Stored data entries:

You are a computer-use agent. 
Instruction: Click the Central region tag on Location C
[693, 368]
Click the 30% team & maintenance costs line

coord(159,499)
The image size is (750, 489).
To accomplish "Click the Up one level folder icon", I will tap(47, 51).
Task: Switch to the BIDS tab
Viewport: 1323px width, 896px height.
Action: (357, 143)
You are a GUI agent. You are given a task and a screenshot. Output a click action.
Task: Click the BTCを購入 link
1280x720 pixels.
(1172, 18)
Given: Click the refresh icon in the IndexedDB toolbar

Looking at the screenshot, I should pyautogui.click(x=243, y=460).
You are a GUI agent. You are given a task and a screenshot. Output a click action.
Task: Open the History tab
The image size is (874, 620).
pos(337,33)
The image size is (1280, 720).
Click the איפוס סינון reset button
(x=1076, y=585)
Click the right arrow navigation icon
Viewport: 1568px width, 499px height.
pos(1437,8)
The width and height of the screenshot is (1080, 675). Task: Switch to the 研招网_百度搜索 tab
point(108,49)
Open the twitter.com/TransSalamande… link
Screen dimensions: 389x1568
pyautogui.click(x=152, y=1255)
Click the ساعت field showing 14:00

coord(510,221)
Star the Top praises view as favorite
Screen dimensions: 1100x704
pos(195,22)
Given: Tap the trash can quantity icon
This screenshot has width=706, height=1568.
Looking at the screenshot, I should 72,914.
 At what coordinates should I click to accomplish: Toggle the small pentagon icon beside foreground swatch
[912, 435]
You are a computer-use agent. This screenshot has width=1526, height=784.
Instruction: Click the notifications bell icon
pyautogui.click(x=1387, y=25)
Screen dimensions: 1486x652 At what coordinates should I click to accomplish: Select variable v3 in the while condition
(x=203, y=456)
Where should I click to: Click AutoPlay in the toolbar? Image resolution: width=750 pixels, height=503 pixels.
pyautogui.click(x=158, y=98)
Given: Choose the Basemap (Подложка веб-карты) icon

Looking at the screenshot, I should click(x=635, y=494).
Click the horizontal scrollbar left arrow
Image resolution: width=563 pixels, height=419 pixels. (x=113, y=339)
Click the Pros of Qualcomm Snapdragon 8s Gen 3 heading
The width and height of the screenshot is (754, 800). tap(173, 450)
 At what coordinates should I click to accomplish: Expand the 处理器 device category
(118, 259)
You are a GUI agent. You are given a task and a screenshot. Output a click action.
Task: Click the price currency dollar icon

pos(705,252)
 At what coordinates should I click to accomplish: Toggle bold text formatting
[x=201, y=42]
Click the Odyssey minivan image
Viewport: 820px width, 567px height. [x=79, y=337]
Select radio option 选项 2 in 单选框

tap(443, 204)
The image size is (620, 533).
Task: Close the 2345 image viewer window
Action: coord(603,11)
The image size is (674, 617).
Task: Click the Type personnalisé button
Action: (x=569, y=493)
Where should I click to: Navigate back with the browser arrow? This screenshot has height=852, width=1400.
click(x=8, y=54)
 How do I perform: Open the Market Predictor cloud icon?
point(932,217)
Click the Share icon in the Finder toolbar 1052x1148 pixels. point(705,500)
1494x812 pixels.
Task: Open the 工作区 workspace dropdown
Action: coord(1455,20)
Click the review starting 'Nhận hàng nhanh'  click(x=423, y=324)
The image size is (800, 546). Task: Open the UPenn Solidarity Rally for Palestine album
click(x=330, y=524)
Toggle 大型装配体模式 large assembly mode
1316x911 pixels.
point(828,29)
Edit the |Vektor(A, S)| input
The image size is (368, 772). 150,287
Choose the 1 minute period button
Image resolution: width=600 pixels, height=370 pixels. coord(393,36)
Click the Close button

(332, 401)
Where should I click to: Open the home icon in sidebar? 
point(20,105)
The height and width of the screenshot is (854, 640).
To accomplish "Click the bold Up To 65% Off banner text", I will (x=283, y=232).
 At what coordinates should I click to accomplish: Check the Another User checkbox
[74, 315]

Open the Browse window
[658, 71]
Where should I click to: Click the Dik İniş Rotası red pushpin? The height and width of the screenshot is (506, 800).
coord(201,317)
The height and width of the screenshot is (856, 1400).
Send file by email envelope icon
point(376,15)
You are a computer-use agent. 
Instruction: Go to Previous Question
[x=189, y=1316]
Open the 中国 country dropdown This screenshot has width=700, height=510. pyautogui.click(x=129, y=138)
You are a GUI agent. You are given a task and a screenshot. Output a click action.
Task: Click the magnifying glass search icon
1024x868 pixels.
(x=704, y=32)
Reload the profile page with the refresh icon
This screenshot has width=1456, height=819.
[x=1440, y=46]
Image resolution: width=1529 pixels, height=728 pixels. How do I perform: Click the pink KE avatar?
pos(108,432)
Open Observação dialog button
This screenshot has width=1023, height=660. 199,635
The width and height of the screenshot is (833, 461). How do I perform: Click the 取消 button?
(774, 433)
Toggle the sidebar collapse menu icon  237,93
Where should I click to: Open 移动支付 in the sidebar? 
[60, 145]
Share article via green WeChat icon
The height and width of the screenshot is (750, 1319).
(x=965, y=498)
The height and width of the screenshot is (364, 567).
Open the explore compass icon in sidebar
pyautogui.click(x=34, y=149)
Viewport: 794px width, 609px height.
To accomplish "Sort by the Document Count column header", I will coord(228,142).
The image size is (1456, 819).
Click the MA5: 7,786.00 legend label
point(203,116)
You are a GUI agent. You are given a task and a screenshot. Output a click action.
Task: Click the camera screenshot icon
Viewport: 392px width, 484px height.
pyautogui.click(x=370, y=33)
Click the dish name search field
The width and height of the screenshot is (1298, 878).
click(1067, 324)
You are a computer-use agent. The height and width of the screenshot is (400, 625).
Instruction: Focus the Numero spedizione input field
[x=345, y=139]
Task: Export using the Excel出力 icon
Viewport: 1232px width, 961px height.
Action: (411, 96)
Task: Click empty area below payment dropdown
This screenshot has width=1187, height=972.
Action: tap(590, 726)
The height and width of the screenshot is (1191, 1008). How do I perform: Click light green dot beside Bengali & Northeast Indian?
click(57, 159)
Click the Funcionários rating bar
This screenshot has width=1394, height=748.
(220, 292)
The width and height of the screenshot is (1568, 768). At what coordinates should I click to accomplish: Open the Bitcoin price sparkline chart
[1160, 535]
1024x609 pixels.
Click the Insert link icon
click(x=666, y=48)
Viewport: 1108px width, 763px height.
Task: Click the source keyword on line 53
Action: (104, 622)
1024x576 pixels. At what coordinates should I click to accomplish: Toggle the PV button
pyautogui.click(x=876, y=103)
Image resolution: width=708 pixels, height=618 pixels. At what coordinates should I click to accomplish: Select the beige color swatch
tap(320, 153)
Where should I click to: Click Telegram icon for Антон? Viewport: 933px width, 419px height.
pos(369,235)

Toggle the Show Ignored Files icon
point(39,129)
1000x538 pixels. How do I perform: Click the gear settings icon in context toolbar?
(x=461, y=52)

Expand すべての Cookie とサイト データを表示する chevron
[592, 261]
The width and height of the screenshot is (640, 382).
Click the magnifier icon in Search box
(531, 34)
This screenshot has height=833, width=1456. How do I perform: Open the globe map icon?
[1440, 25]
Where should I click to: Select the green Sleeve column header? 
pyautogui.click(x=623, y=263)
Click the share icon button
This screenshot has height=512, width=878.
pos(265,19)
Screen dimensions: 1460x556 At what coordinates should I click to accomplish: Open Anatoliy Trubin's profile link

Given instruction: Update all of the entries by changing every "computer-use agent" to "desktop assistant", and leave the rest as it is.

Reply to the exercise:
You are a desktop assistant. 
Instruction: Click the Central region tag on Location C
[693, 368]
Click the 30% team & maintenance costs line

coord(159,499)
The image size is (750, 489).
To accomplish "Click the Up one level folder icon", I will tap(47, 51).
Task: Switch to the BIDS tab
Viewport: 1323px width, 896px height.
Action: (357, 143)
You are a GUI agent. You are given a task and a screenshot. Output a click action.
Task: Click the BTCを購入 link
1280x720 pixels.
(1172, 18)
Given: Click the refresh icon in the IndexedDB toolbar

Looking at the screenshot, I should pyautogui.click(x=243, y=460).
You are a GUI agent. You are given a task and a screenshot. Output a click action.
Task: Open the History tab
The image size is (874, 620).
pos(337,33)
The image size is (1280, 720).
Click the איפוס סינון reset button
(x=1076, y=585)
Click the right arrow navigation icon
Viewport: 1568px width, 499px height.
pos(1437,8)
The width and height of the screenshot is (1080, 675). Task: Switch to the 研招网_百度搜索 tab
point(108,49)
Open the twitter.com/TransSalamande… link
Screen dimensions: 389x1568
pyautogui.click(x=152, y=1255)
Click the ساعت field showing 14:00

coord(510,221)
Star the Top praises view as favorite
Screen dimensions: 1100x704
pos(195,22)
Given: Tap the trash can quantity icon
This screenshot has width=706, height=1568.
Looking at the screenshot, I should 72,914.
 At what coordinates should I click to accomplish: Toggle the small pentagon icon beside foreground swatch
[912, 435]
You are a desktop assistant. This screenshot has width=1526, height=784.
Instruction: Click the notifications bell icon
pyautogui.click(x=1387, y=25)
Screen dimensions: 1486x652 At what coordinates should I click to accomplish: Select variable v3 in the while condition
(x=203, y=456)
Where should I click to: Click AutoPlay in the toolbar? Image resolution: width=750 pixels, height=503 pixels.
pyautogui.click(x=158, y=98)
Given: Choose the Basemap (Подложка веб-карты) icon

Looking at the screenshot, I should click(x=635, y=494).
Click the horizontal scrollbar left arrow
Image resolution: width=563 pixels, height=419 pixels. (x=113, y=339)
Click the Pros of Qualcomm Snapdragon 8s Gen 3 heading
The width and height of the screenshot is (754, 800). tap(173, 450)
 At what coordinates should I click to accomplish: Expand the 处理器 device category
(118, 259)
You are a GUI agent. You are given a task and a screenshot. Output a click action.
Task: Click the price currency dollar icon

pos(705,252)
 At what coordinates should I click to accomplish: Toggle bold text formatting
[x=201, y=42]
Click the Odyssey minivan image
Viewport: 820px width, 567px height. [x=79, y=337]
Select radio option 选项 2 in 单选框

tap(443, 204)
The image size is (620, 533).
Task: Close the 2345 image viewer window
Action: coord(603,11)
The image size is (674, 617).
Task: Click the Type personnalisé button
Action: (x=569, y=493)
Where should I click to: Navigate back with the browser arrow? This screenshot has height=852, width=1400.
click(x=8, y=54)
 How do I perform: Open the Market Predictor cloud icon?
point(932,217)
Click the Share icon in the Finder toolbar 1052x1148 pixels. point(705,500)
1494x812 pixels.
Task: Open the 工作区 workspace dropdown
Action: coord(1455,20)
Click the review starting 'Nhận hàng nhanh'  click(x=423, y=324)
The image size is (800, 546). Task: Open the UPenn Solidarity Rally for Palestine album
click(x=330, y=524)
Toggle 大型装配体模式 large assembly mode
1316x911 pixels.
point(828,29)
Edit the |Vektor(A, S)| input
The image size is (368, 772). 150,287
Choose the 1 minute period button
Image resolution: width=600 pixels, height=370 pixels. coord(393,36)
Click the Close button

(332, 401)
Where should I click to: Open the home icon in sidebar? 
point(20,105)
The height and width of the screenshot is (854, 640).
To accomplish "Click the bold Up To 65% Off banner text", I will (x=283, y=232).
 At what coordinates should I click to accomplish: Check the Another User checkbox
[74, 315]

Open the Browse window
[658, 71]
Where should I click to: Click the Dik İniş Rotası red pushpin? The height and width of the screenshot is (506, 800).
coord(201,317)
The height and width of the screenshot is (856, 1400).
Send file by email envelope icon
point(376,15)
You are a desktop assistant. 
Instruction: Go to Previous Question
[x=189, y=1316]
Open the 中国 country dropdown This screenshot has width=700, height=510. pyautogui.click(x=129, y=138)
You are a GUI agent. You are given a task and a screenshot. Output a click action.
Task: Click the magnifying glass search icon
1024x868 pixels.
(x=704, y=32)
Reload the profile page with the refresh icon
This screenshot has width=1456, height=819.
[x=1440, y=46]
Image resolution: width=1529 pixels, height=728 pixels. How do I perform: Click the pink KE avatar?
pos(108,432)
Open Observação dialog button
This screenshot has width=1023, height=660. 199,635
The width and height of the screenshot is (833, 461). How do I perform: Click the 取消 button?
(774, 433)
Toggle the sidebar collapse menu icon  237,93
Where should I click to: Open 移动支付 in the sidebar? 
[60, 145]
Share article via green WeChat icon
The height and width of the screenshot is (750, 1319).
(x=965, y=498)
The height and width of the screenshot is (364, 567).
Open the explore compass icon in sidebar
pyautogui.click(x=34, y=149)
Viewport: 794px width, 609px height.
To accomplish "Sort by the Document Count column header", I will coord(228,142).
The image size is (1456, 819).
Click the MA5: 7,786.00 legend label
point(203,116)
You are a GUI agent. You are given a task and a screenshot. Output a click action.
Task: Click the camera screenshot icon
Viewport: 392px width, 484px height.
pyautogui.click(x=370, y=33)
Click the dish name search field
The width and height of the screenshot is (1298, 878).
click(1067, 324)
You are a desktop assistant. The height and width of the screenshot is (400, 625).
Instruction: Focus the Numero spedizione input field
[x=345, y=139]
Task: Export using the Excel出力 icon
Viewport: 1232px width, 961px height.
Action: (411, 96)
Task: Click empty area below payment dropdown
This screenshot has width=1187, height=972.
Action: tap(590, 726)
The height and width of the screenshot is (1191, 1008). How do I perform: Click light green dot beside Bengali & Northeast Indian?
click(57, 159)
Click the Funcionários rating bar
This screenshot has width=1394, height=748.
(220, 292)
The width and height of the screenshot is (1568, 768). At what coordinates should I click to accomplish: Open the Bitcoin price sparkline chart
[1160, 535]
1024x609 pixels.
Click the Insert link icon
click(x=666, y=48)
Viewport: 1108px width, 763px height.
Task: Click the source keyword on line 53
Action: (104, 622)
1024x576 pixels. At what coordinates should I click to accomplish: Toggle the PV button
pyautogui.click(x=876, y=103)
Image resolution: width=708 pixels, height=618 pixels. At what coordinates should I click to accomplish: Select the beige color swatch
tap(320, 153)
Where should I click to: Click Telegram icon for Антон? Viewport: 933px width, 419px height.
pos(369,235)

Toggle the Show Ignored Files icon
point(39,129)
1000x538 pixels. How do I perform: Click the gear settings icon in context toolbar?
(x=461, y=52)

Expand すべての Cookie とサイト データを表示する chevron
[592, 261]
The width and height of the screenshot is (640, 382).
Click the magnifier icon in Search box
(531, 34)
This screenshot has height=833, width=1456. How do I perform: Open the globe map icon?
[1440, 25]
Where should I click to: Select the green Sleeve column header? 
pyautogui.click(x=623, y=263)
Click the share icon button
This screenshot has height=512, width=878.
pos(265,19)
Screen dimensions: 1460x556 At what coordinates should I click to accomplish: Open Anatoliy Trubin's profile link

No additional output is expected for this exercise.